==== Stored records

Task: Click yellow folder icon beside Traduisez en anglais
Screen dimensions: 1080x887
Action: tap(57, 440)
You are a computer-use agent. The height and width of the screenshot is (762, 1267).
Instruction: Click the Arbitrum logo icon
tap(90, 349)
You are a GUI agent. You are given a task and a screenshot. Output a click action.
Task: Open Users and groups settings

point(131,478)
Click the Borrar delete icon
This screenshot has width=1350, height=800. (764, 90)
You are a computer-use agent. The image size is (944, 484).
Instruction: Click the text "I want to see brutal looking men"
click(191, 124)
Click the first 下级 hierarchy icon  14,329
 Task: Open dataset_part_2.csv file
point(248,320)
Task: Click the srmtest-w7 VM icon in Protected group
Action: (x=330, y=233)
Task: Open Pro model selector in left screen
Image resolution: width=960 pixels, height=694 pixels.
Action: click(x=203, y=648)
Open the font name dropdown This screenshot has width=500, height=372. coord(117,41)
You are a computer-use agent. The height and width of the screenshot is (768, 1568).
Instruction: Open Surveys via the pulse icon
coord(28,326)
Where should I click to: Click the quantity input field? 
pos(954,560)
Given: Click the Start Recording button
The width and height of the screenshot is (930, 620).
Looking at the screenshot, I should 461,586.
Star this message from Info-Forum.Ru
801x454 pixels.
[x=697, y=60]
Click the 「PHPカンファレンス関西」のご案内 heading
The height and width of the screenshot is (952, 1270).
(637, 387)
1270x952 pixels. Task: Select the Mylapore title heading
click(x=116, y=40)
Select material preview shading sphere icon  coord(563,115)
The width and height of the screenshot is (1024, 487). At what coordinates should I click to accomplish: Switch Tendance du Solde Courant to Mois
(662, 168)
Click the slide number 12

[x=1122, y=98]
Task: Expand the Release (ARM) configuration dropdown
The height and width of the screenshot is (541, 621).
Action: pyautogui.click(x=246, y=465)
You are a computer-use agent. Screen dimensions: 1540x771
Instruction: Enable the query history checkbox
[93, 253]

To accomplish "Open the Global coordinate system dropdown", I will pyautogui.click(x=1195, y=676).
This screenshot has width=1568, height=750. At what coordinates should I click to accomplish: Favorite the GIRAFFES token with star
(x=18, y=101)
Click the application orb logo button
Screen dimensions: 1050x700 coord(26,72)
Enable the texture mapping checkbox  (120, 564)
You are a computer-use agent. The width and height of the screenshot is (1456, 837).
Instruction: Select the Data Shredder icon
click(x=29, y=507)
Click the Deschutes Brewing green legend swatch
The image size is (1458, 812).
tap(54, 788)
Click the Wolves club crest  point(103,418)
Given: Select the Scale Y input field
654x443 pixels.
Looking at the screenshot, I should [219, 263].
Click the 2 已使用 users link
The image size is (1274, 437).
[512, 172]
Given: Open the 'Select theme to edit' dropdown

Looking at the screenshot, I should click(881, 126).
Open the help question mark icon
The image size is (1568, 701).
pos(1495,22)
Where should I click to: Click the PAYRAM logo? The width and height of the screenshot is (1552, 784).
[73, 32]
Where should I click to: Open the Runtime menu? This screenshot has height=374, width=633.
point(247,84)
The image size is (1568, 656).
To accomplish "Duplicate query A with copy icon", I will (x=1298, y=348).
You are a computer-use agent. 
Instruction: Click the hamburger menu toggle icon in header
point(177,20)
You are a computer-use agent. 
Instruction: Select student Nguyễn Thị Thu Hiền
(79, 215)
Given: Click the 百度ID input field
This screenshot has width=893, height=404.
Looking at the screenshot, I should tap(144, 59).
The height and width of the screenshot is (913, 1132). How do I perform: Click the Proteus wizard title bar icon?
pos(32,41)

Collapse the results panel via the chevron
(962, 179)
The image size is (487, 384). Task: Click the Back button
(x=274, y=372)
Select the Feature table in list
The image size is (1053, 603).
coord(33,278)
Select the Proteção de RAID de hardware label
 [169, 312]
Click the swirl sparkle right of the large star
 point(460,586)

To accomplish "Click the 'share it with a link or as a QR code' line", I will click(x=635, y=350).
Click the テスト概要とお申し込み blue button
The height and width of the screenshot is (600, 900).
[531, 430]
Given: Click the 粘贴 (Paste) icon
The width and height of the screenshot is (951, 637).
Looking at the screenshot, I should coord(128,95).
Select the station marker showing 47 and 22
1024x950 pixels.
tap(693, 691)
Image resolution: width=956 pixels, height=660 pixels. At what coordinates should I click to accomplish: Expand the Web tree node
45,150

========

**Task to carry out:** Pull every line of the material above out verbatim, changing nothing.

**Written response:**
Task: Click yellow folder icon beside Traduisez en anglais
Screen dimensions: 1080x887
Action: tap(57, 440)
You are a computer-use agent. The height and width of the screenshot is (762, 1267).
Instruction: Click the Arbitrum logo icon
tap(90, 349)
You are a GUI agent. You are given a task and a screenshot. Output a click action.
Task: Open Users and groups settings

point(131,478)
Click the Borrar delete icon
This screenshot has width=1350, height=800. (764, 90)
You are a computer-use agent. The image size is (944, 484).
Instruction: Click the text "I want to see brutal looking men"
click(191, 124)
Click the first 下级 hierarchy icon  14,329
 Task: Open dataset_part_2.csv file
point(248,320)
Task: Click the srmtest-w7 VM icon in Protected group
Action: (x=330, y=233)
Task: Open Pro model selector in left screen
Image resolution: width=960 pixels, height=694 pixels.
Action: click(x=203, y=648)
Open the font name dropdown This screenshot has width=500, height=372. coord(117,41)
You are a computer-use agent. The height and width of the screenshot is (768, 1568).
Instruction: Open Surveys via the pulse icon
coord(28,326)
Where should I click to: Click the quantity input field? 
pos(954,560)
Given: Click the Start Recording button
The width and height of the screenshot is (930, 620).
Looking at the screenshot, I should 461,586.
Star this message from Info-Forum.Ru
801x454 pixels.
[x=697, y=60]
Click the 「PHPカンファレンス関西」のご案内 heading
The height and width of the screenshot is (952, 1270).
(637, 387)
1270x952 pixels. Task: Select the Mylapore title heading
click(x=116, y=40)
Select material preview shading sphere icon  coord(563,115)
The width and height of the screenshot is (1024, 487). At what coordinates should I click to accomplish: Switch Tendance du Solde Courant to Mois
(662, 168)
Click the slide number 12

[x=1122, y=98]
Task: Expand the Release (ARM) configuration dropdown
The height and width of the screenshot is (541, 621).
Action: pyautogui.click(x=246, y=465)
You are a computer-use agent. Screen dimensions: 1540x771
Instruction: Enable the query history checkbox
[93, 253]

To accomplish "Open the Global coordinate system dropdown", I will pyautogui.click(x=1195, y=676).
This screenshot has width=1568, height=750. At what coordinates should I click to accomplish: Favorite the GIRAFFES token with star
(x=18, y=101)
Click the application orb logo button
Screen dimensions: 1050x700 coord(26,72)
Enable the texture mapping checkbox  (120, 564)
You are a computer-use agent. The width and height of the screenshot is (1456, 837).
Instruction: Select the Data Shredder icon
click(x=29, y=507)
Click the Deschutes Brewing green legend swatch
The image size is (1458, 812).
tap(54, 788)
Click the Wolves club crest  point(103,418)
Given: Select the Scale Y input field
654x443 pixels.
Looking at the screenshot, I should [219, 263].
Click the 2 已使用 users link
The image size is (1274, 437).
[512, 172]
Given: Open the 'Select theme to edit' dropdown

Looking at the screenshot, I should click(881, 126).
Open the help question mark icon
The image size is (1568, 701).
pos(1495,22)
Where should I click to: Click the PAYRAM logo? The width and height of the screenshot is (1552, 784).
[73, 32]
Where should I click to: Open the Runtime menu? This screenshot has height=374, width=633.
point(247,84)
The image size is (1568, 656).
To accomplish "Duplicate query A with copy icon", I will (x=1298, y=348).
You are a computer-use agent. 
Instruction: Click the hamburger menu toggle icon in header
point(177,20)
You are a computer-use agent. 
Instruction: Select student Nguyễn Thị Thu Hiền
(79, 215)
Given: Click the 百度ID input field
This screenshot has width=893, height=404.
Looking at the screenshot, I should tap(144, 59).
The height and width of the screenshot is (913, 1132). How do I perform: Click the Proteus wizard title bar icon?
pos(32,41)

Collapse the results panel via the chevron
(962, 179)
The image size is (487, 384). Task: Click the Back button
(x=274, y=372)
Select the Feature table in list
The image size is (1053, 603).
coord(33,278)
Select the Proteção de RAID de hardware label
 [169, 312]
Click the swirl sparkle right of the large star
 point(460,586)

To accomplish "Click the 'share it with a link or as a QR code' line", I will click(x=635, y=350).
Click the テスト概要とお申し込み blue button
The height and width of the screenshot is (600, 900).
[531, 430]
Given: Click the 粘贴 (Paste) icon
The width and height of the screenshot is (951, 637).
Looking at the screenshot, I should coord(128,95).
Select the station marker showing 47 and 22
1024x950 pixels.
tap(693, 691)
Image resolution: width=956 pixels, height=660 pixels. At what coordinates should I click to accomplish: Expand the Web tree node
45,150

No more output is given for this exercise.